A primary limitation of this study stems from its use of a convenience sample of HIV-positive, methamphetamine-using MSM who were volunteers in a sexual risk reduction intervention, since individuals who volunteer for research projects may not be representative of the larger target population. Another limitation stems from the self-report nature of the measures for OCD symptoms, methamphetamine use, and sexual risk behaviors. Self-report is subject to biases and inaccuracies in recall, particularly in relation to sexual and drug-use behaviors. This study is also limited by the use of a single question to measure binge use of methamphetamine. As noted by Lange and Voas [
37], the concept of binging is inherently difficult to measure among substance users, which may explain the absence of multi-dimensional, standardized assessment tools. The single-item measure used in this study appears to have face validity; however, future studies should explore the validity and reliability of this and other single-item measures. Although the OCI-R has been shown to discriminate between patients with OCD and anxious controls, sensitivity and specificity of the cutpoints should be examined in studies of patients with comorbid psychiatric disorders (e.g., depressive disorders). The cross-sectional nature of our data precludes us from making causal inferences regarding the association between methamphetamine use and OCD. Although some research has suggested that OCD symptoms precede substance use [
1], it is also possible that methamphetamine use might induce OCD-like symptoms that may or may not be reversible. Prospective research designs are needed to address the issue of temporality to inform inferences about causality. Lastly, it is also possible that the relationship between methamphetamine use and OCD is explained by a confounding variable (e.g., co-use of other drugs, comorbid personality disorder) not considered in this research.

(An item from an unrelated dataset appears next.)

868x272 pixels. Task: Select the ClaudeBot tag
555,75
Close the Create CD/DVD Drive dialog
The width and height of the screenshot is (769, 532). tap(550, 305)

Overall, the present study suggests a need to increase health care professionals’ awareness of OCD symptoms in methamphetamine users. Our findings also suggest that the combination of drug dependence, depressive symptoms, and OCD may be common in methamphetamine users. Future studies should seek to identify social, psychological, and behavioral factors as well as clinical consequences associated with this combination of morbidities.